BRIEF
Please give the number of lines in the records below where the word "agent" occurs, and nothing else.
════════
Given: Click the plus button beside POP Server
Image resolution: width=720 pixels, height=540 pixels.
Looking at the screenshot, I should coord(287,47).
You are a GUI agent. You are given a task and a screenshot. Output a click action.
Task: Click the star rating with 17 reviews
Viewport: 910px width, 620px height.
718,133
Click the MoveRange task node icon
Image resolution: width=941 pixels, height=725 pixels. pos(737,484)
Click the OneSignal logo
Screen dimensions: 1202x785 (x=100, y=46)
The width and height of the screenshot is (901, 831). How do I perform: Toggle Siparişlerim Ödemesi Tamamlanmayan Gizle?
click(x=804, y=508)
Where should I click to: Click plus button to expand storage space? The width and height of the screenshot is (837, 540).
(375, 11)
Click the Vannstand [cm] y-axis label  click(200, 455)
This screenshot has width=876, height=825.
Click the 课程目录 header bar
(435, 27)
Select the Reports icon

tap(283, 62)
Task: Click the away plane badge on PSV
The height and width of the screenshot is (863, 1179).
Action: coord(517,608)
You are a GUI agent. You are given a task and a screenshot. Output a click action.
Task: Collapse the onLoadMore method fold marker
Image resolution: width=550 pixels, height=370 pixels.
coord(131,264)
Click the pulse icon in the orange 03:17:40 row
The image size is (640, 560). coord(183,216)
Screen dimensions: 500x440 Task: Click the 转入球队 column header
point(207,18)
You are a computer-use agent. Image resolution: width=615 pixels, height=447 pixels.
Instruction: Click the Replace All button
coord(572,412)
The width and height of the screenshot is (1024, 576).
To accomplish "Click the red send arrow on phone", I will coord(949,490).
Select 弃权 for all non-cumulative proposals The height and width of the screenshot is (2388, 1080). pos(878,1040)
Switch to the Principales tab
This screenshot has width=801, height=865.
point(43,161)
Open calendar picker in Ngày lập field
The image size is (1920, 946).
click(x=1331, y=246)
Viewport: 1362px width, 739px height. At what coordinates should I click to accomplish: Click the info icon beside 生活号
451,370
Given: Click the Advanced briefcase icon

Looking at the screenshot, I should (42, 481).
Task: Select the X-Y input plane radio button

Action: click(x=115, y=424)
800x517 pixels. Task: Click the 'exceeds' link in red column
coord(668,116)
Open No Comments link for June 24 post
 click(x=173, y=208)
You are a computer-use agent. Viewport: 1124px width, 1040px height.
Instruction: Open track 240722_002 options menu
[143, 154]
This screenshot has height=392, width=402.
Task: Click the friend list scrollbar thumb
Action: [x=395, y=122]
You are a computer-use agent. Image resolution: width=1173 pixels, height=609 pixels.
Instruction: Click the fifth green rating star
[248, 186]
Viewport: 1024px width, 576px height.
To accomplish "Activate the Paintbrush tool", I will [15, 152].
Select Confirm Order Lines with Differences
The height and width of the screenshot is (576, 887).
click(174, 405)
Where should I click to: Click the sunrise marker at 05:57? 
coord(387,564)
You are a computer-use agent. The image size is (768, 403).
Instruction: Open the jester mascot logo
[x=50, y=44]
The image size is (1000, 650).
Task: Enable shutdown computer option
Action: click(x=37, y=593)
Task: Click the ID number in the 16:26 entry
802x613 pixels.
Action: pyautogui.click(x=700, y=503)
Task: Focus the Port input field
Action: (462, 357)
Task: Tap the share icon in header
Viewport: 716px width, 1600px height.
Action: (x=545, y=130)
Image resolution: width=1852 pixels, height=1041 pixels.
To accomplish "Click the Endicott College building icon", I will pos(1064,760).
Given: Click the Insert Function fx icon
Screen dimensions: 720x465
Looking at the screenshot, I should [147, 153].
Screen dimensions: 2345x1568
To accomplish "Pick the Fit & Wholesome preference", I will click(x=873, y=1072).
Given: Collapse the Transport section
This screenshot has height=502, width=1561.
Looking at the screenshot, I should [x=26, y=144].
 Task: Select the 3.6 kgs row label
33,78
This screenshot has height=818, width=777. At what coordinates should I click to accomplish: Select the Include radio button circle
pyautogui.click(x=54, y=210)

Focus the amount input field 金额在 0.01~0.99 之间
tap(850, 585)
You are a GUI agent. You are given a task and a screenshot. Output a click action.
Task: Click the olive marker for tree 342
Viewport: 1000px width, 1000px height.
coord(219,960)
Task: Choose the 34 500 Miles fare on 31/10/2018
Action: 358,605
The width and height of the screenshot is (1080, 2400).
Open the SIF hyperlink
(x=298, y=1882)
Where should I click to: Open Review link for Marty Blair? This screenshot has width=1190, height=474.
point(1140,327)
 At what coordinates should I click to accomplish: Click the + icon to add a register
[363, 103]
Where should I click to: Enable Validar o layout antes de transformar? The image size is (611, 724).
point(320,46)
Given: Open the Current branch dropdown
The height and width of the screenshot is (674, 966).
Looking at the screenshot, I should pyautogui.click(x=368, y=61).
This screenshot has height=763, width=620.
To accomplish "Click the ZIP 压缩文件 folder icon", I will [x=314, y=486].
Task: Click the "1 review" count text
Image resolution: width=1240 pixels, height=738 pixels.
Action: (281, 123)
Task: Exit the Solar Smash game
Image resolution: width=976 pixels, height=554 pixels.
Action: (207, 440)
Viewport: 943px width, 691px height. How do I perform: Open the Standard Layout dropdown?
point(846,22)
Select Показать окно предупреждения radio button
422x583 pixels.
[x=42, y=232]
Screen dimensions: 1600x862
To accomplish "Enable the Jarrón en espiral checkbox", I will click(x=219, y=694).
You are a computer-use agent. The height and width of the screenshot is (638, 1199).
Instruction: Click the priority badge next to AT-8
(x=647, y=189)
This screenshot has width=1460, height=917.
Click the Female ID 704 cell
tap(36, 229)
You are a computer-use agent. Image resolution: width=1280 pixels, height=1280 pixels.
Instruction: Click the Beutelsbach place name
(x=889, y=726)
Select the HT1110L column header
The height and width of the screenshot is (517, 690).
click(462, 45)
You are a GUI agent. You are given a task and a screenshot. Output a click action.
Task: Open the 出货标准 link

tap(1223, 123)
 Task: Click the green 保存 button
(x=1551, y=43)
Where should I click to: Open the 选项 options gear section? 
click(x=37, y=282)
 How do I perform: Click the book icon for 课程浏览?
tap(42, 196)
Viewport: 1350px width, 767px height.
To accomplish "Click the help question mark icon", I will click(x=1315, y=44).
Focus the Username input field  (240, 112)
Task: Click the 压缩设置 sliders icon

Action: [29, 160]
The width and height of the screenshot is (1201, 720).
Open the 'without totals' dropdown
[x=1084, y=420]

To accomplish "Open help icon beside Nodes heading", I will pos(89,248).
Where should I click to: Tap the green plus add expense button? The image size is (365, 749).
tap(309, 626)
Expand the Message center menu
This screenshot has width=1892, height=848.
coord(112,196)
════════
EXPECTED ANSWER
10